Instruction for the data below: set down exactly the lines from the line with "How do I perform: Open the データ使用量 tab?" to the line with "Task: Select the 1Y time range", inclusive, and no others.

---- DATA SUPPLIED

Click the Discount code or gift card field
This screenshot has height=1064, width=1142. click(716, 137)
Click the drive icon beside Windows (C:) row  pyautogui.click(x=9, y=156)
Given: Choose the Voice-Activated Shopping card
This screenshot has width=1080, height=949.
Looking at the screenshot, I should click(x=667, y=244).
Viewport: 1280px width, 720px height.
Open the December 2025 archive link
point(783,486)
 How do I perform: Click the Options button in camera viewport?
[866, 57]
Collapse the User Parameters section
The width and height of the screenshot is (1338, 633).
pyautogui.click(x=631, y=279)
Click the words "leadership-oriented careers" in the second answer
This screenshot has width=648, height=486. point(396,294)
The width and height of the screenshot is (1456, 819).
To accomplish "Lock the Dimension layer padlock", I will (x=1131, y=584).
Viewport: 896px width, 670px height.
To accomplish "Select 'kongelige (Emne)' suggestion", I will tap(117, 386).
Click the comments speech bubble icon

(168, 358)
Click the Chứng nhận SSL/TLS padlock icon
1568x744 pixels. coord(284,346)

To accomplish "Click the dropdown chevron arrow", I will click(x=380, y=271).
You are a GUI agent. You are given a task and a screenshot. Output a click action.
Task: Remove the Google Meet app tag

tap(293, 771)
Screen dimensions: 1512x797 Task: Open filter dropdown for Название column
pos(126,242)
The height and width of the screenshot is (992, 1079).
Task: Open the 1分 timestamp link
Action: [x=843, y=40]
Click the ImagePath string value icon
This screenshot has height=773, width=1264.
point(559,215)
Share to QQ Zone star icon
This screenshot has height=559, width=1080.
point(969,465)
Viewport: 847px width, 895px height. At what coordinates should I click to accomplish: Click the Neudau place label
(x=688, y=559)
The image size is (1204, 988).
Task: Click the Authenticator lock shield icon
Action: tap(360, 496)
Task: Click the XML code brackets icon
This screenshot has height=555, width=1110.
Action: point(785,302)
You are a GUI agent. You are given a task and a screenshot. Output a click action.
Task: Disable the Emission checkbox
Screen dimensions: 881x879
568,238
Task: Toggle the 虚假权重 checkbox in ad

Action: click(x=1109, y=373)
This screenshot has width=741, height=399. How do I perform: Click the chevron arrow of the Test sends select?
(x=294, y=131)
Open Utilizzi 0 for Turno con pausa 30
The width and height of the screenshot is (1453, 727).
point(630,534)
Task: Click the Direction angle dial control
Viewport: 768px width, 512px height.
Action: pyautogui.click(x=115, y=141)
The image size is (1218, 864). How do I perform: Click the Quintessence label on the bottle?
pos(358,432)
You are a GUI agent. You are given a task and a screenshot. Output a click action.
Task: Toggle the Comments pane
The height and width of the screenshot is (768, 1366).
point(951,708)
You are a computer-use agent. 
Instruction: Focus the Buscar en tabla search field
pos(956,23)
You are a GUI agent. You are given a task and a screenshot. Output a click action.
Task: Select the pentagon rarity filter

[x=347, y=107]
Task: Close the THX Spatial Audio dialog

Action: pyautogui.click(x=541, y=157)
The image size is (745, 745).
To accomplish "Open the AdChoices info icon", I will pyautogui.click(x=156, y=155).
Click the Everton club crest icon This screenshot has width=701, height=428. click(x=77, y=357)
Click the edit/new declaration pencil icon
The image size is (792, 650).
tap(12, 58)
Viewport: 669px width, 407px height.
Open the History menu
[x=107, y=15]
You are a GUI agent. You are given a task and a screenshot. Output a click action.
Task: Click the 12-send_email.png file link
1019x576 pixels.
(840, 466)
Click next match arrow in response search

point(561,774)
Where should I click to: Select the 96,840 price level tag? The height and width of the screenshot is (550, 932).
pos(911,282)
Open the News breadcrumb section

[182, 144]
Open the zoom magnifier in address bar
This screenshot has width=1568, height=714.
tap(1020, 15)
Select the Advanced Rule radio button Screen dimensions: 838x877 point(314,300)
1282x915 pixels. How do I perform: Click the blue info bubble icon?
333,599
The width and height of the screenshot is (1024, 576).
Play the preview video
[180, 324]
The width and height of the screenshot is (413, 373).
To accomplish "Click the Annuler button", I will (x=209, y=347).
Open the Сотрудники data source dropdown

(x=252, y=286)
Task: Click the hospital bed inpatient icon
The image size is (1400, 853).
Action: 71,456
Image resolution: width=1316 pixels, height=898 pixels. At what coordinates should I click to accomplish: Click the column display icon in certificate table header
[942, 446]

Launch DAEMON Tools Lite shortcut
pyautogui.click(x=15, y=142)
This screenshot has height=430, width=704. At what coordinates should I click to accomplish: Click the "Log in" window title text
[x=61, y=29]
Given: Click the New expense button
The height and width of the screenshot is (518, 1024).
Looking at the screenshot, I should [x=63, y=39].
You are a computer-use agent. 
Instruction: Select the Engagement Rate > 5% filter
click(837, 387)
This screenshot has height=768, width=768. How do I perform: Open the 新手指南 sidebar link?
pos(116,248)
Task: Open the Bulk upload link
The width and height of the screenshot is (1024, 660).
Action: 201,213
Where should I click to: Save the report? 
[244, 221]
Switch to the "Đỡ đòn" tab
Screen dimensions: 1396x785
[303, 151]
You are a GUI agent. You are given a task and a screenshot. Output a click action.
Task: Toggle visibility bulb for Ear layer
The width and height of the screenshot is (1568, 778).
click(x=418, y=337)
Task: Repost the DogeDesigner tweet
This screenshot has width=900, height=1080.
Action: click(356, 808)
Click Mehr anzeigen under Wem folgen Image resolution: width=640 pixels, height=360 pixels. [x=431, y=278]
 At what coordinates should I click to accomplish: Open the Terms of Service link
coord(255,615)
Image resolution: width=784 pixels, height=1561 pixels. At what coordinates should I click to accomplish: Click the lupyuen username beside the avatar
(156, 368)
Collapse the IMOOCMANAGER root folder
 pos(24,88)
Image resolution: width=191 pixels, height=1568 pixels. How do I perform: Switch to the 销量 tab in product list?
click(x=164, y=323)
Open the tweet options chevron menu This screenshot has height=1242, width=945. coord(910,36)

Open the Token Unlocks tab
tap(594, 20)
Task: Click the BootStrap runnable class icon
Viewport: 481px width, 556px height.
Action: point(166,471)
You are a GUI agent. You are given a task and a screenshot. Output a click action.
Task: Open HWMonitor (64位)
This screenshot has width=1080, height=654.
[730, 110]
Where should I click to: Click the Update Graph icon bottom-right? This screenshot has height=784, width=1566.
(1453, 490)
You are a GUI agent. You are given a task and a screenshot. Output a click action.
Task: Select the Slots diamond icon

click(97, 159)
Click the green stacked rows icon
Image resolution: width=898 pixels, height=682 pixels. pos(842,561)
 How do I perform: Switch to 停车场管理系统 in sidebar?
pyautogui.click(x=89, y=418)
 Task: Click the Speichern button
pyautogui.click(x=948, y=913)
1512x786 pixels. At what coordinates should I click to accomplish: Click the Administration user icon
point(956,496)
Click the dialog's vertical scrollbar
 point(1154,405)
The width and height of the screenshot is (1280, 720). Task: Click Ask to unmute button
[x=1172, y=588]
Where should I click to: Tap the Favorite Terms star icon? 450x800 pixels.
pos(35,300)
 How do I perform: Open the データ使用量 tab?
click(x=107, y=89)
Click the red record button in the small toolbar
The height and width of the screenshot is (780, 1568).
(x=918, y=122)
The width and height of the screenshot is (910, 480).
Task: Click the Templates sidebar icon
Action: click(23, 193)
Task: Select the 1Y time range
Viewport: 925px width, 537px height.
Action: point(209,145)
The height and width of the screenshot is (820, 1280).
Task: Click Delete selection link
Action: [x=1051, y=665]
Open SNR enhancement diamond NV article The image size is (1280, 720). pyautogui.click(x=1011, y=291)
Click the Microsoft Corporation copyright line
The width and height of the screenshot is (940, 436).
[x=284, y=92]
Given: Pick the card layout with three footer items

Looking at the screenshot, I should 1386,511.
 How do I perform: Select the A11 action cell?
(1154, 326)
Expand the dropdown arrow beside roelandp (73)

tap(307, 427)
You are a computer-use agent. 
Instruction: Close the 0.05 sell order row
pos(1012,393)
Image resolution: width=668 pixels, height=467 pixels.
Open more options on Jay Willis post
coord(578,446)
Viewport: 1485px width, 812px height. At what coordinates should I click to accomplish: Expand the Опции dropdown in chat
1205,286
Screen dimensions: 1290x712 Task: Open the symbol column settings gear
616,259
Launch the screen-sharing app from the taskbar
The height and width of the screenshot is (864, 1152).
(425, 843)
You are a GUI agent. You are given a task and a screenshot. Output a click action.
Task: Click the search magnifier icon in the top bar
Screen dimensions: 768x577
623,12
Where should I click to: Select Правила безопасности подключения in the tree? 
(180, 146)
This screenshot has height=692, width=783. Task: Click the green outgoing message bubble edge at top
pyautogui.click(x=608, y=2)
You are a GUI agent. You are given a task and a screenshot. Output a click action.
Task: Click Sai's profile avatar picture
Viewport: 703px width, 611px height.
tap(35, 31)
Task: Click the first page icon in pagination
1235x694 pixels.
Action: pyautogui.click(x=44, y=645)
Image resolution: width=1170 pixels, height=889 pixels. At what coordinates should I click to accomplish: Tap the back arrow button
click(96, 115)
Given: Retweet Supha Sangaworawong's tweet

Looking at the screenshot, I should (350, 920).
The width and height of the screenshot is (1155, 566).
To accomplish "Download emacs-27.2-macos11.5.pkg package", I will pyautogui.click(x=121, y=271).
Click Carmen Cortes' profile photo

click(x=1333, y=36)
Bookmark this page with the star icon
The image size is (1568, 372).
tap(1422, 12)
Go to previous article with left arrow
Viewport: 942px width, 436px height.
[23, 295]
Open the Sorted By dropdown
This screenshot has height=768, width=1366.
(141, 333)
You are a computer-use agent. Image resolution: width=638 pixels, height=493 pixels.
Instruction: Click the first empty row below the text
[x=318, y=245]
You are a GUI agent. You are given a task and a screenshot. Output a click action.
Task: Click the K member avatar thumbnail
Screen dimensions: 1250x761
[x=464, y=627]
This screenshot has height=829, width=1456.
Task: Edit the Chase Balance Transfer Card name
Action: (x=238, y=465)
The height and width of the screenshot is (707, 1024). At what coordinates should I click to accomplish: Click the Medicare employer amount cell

--------

SOLVED PROBLEM:
 How do I perform: Open the データ使用量 tab?
click(x=107, y=89)
Click the red record button in the small toolbar
The height and width of the screenshot is (780, 1568).
(x=918, y=122)
The width and height of the screenshot is (910, 480).
Task: Click the Templates sidebar icon
Action: click(23, 193)
Task: Select the 1Y time range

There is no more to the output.